Routemaster’s return

London return for Routemaster by 2012 as Johnson declares demise of bendy bus
By Dan Milmo
July 5, 2008
The Guardian

Mayor invites bids for new version of legendary bus

The much-derided bendy bus will disappear from London’s streets by 2015, the mayor, Boris Johnson, declared yesterday as he unveiled plans to reintroduce that bus-spotter’s favourite – the Routemaster. The first of London’s 393 bendy buses will be retired next year and operators will be told to replace the 18-metre vehicles with conventional double-deckers. Passengers will have to wait until 2012 before the new version of the distinctive Routemaster hits bus lanes.

Johnson yesterday invited bids from amateur bus enthusiasts and design firms to draft a 21st century take on the legendary vehicle, whose open platform at the back has invited many precarious boardings and exits over the decades. A leading investment bank, Deutsche Bank, warned that the Routemaster revival would come at a price. Passengers would have to stomach an 11% increase in fares because the estimated annual cost of running the network, already subsidised at £500m a year by the taxpayer, would rise by £117.8m, mainly due to the hiring of around 3,000 extra staff to man the Routemasters.

The mayor said the Routemaster had been “fabulous” and remained a well-known emblem of the capital around the world, having found a second home in places as diverse as Baghdad and California. Its successor should seat at least 72 people and be green in terms of carbon dioxide emissions and red in colour, said Johnson. He added: “This was a bus that was loved by Londoners and now is the time for us to produce a worthy successor. There is already huge and growing interest in this idea.”

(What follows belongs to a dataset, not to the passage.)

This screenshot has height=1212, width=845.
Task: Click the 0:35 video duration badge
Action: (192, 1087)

Bendy buses have not inspired the same affection and have been criticised for their traffic-snarling length and alleged encouragement of fare dodgers – accusations that were denied by the former mayor, Ken Livingstone. Nonetheless, Johnson is claiming anecdotal support for a policy that became an unlikely battleground in this year’s mayoral election. Critics of Johnson’s policy have claimed that manufacturers will refuse to build the vehicles due to safety fears over passengers tumbling out of the open entrance, and have warned of a £100m funding gap in his plans to replace the fleet. The former head of Volvo’s UK bus operation has dismissed the plans as a “non-starter”, while transport experts have warned that the buses will cost more than £250,000 each, higher than the cost of a bendy bus.

Livingstone has claimed that Routemasters could kill 10 people a year if they returned to the roads. Johnson dismissed those concerns yesterday, saying his transport executives were “more than confident” that a safe and wheelchair-friendly Routemaster could be introduced. The London transport commissioner, Peter Hendy, who commissioned bendy buses and is one of their staunchest defenders, said the competition could produce a ground-breaking successor. “This is a fantastic opportunity for people in the motor vehicle industry to give us buses that are light, durable 21st century vehicles.” He said the last bendy bus would be taken off London’s roads in 2015, when the contract for the 435 from Marylebone to Lewisham expired.

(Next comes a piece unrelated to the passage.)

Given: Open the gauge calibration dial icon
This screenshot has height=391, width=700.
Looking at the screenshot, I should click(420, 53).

Concerns over accessibility to Routemasters, which still operate two heritage routes in London, resurfaced yesterday. “I remain concerned for the future of bus passengers with disabilities, elderly passengers and parents with children if the mayor insists on an open platform design,” said Valerie Shawcross, chair of the London Assembly transport committee. “I urge the mayor to open and maintain dialogue about any new bus with London’s disabled population since so far it has not been clear how they are expected to use a Routemaster style bus.”

Johnson confirmed that the new Routemasters will have space for two crew members including a driver, although bus conductors are now obsolete due to the near-elimination of cash fares with the Oyster card system. Stephen Glaister, the executive director of the RAC Foundation and a former board member at Transport for London, questioned whether bringing back London’s signature double-decker represented good value for money given the pressures on the capital’s budget- including the £16bn Crossrail scheme and repairing a funding hole of at least £2bn in the public private partnership programme to upgrade the underground network. “There are lots of other demands on the budget. The question is – where is the cash going to come from and is it better spent on something else?” he said.

What should Boris Johnson be looking out for with a new London bus? A Routemaster mark 2 shouldn’t be a retro version of the bus we loved that was in service in London for half a century. It needs to be thought out from first principles, and be the most environmentally-friendly bus possible.

How to design the perfect bus

[…] It is not a question of a mere styling exercise. What mayor Johnson should be looking for is a truly radical bus, just as the Routemaster was the most advanced city bus of its generation in the world. So a Routemaster mark 2 might not look like anything else on the road, and it would be best if it was a bus that could be designed so that it could take on many configurations. Some new Routemasters might have a conductor and an open platform, others might not, and of course it would be a bus that would have to cope with every level of physical disability. Unlike the latest wave of double deckers and bendy buses, it also needs to adorn the streets of the city it serves: it should be regarded as a work of mobile architecture, as much as a work of engineering and public service.

Jonathan Glancey

‘A New Bus For London’ – Click for entry details, rules and submission (Official Competition Site)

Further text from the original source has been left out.